(Task goal) Copy out the lines word for word, from the first line through the line that contains "coord(479,121)", including both ends.

(Lines on where items appear)
========================================================================

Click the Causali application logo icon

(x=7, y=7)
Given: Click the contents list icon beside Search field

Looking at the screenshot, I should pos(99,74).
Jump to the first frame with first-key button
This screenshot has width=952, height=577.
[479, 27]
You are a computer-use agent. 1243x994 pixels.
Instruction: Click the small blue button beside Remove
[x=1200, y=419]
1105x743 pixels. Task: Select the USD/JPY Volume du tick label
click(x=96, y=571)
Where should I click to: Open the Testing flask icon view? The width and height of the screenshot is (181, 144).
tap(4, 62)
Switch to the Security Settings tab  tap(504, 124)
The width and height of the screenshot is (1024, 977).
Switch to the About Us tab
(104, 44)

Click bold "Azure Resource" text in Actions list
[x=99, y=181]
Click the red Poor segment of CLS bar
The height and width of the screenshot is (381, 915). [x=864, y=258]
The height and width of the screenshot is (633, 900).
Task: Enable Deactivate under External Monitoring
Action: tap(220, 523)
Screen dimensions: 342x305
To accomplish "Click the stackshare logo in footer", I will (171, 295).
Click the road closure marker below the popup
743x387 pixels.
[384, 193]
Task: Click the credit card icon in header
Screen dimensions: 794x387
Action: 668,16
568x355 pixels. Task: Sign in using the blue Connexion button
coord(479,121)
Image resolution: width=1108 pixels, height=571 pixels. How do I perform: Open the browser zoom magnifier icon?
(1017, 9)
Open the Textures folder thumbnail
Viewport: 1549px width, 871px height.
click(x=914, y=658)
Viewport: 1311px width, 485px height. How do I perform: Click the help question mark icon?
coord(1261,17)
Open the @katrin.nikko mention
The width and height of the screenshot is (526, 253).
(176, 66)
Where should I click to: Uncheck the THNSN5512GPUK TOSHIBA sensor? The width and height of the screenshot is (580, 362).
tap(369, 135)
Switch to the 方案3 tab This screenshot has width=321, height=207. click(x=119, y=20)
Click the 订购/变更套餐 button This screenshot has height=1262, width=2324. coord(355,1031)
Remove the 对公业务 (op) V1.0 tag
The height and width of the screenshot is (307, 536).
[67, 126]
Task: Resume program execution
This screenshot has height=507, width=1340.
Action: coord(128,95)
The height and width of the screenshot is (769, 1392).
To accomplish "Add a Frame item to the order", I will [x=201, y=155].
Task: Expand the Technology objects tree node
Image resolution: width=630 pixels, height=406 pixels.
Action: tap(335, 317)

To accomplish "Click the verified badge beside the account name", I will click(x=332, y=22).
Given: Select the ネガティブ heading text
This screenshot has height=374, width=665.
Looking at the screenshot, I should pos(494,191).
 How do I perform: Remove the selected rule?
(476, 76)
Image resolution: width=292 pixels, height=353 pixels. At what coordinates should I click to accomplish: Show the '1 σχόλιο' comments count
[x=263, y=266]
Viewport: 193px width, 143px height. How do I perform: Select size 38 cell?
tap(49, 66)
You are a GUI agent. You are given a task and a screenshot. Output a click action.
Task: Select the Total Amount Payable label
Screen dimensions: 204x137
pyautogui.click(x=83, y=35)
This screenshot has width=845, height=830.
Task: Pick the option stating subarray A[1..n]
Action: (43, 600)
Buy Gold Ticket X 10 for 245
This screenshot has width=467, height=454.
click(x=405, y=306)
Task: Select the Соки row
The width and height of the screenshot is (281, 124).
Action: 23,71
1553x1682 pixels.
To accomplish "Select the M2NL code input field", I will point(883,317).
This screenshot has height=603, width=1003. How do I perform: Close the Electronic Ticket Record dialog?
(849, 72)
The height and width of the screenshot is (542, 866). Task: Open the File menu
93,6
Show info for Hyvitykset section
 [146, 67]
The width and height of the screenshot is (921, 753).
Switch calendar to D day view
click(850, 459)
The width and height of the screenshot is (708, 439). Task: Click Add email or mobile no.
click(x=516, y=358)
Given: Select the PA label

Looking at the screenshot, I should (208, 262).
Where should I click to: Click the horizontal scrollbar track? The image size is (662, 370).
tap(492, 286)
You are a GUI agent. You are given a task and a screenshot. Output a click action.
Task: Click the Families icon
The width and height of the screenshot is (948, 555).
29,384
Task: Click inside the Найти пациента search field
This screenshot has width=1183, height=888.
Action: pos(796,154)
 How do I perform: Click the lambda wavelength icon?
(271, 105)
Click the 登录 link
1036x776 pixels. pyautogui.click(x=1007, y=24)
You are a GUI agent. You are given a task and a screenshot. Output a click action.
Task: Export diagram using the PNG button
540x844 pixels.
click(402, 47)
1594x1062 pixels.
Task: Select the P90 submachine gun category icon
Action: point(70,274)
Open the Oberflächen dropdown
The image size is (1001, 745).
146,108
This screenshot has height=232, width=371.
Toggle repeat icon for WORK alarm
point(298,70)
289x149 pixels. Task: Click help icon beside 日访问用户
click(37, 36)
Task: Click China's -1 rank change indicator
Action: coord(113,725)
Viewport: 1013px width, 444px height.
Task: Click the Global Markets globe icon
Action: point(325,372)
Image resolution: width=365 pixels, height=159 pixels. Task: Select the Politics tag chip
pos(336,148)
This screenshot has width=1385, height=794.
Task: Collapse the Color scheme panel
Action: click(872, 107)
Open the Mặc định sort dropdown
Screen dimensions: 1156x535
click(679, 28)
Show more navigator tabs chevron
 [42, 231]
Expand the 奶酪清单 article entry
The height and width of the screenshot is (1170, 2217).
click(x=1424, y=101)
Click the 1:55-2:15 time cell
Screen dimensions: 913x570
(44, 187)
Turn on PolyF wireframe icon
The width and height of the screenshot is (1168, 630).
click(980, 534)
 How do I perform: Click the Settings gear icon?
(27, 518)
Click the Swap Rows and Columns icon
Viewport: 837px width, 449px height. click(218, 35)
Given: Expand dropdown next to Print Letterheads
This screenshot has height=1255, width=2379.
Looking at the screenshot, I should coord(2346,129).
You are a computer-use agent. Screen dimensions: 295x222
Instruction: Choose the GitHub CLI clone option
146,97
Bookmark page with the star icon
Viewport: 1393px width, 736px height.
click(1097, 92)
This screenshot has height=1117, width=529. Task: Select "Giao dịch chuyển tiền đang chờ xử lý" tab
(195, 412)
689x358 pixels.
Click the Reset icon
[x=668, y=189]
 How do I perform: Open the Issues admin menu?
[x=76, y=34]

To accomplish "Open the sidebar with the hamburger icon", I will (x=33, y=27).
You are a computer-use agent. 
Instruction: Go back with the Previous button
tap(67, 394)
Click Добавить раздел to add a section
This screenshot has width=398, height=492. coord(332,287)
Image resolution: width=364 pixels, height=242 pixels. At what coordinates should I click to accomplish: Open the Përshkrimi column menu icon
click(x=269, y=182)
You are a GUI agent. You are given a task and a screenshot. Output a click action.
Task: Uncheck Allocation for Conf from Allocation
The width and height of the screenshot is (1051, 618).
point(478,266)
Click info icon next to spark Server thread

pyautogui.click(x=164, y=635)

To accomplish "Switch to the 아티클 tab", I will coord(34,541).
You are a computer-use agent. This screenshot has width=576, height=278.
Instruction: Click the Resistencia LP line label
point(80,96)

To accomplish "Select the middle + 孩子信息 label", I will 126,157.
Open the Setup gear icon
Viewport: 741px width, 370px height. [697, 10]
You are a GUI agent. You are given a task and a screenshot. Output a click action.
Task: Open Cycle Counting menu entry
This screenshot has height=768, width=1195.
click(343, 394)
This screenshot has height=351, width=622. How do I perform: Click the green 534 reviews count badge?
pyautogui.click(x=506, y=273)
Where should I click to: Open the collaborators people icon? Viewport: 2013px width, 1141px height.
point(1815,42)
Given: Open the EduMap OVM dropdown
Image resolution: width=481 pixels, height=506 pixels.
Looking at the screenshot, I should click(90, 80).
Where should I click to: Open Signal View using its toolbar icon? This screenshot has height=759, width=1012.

========================================================================

(Expected output)
Click the Causali application logo icon

(x=7, y=7)
Given: Click the contents list icon beside Search field

Looking at the screenshot, I should pos(99,74).
Jump to the first frame with first-key button
This screenshot has width=952, height=577.
[479, 27]
You are a computer-use agent. 1243x994 pixels.
Instruction: Click the small blue button beside Remove
[x=1200, y=419]
1105x743 pixels. Task: Select the USD/JPY Volume du tick label
click(x=96, y=571)
Where should I click to: Open the Testing flask icon view? The width and height of the screenshot is (181, 144).
tap(4, 62)
Switch to the Security Settings tab  tap(504, 124)
The width and height of the screenshot is (1024, 977).
Switch to the About Us tab
(104, 44)

Click bold "Azure Resource" text in Actions list
[x=99, y=181]
Click the red Poor segment of CLS bar
The height and width of the screenshot is (381, 915). [x=864, y=258]
The height and width of the screenshot is (633, 900).
Task: Enable Deactivate under External Monitoring
Action: tap(220, 523)
Screen dimensions: 342x305
To accomplish "Click the stackshare logo in footer", I will (171, 295).
Click the road closure marker below the popup
743x387 pixels.
[384, 193]
Task: Click the credit card icon in header
Screen dimensions: 794x387
Action: 668,16
568x355 pixels. Task: Sign in using the blue Connexion button
coord(479,121)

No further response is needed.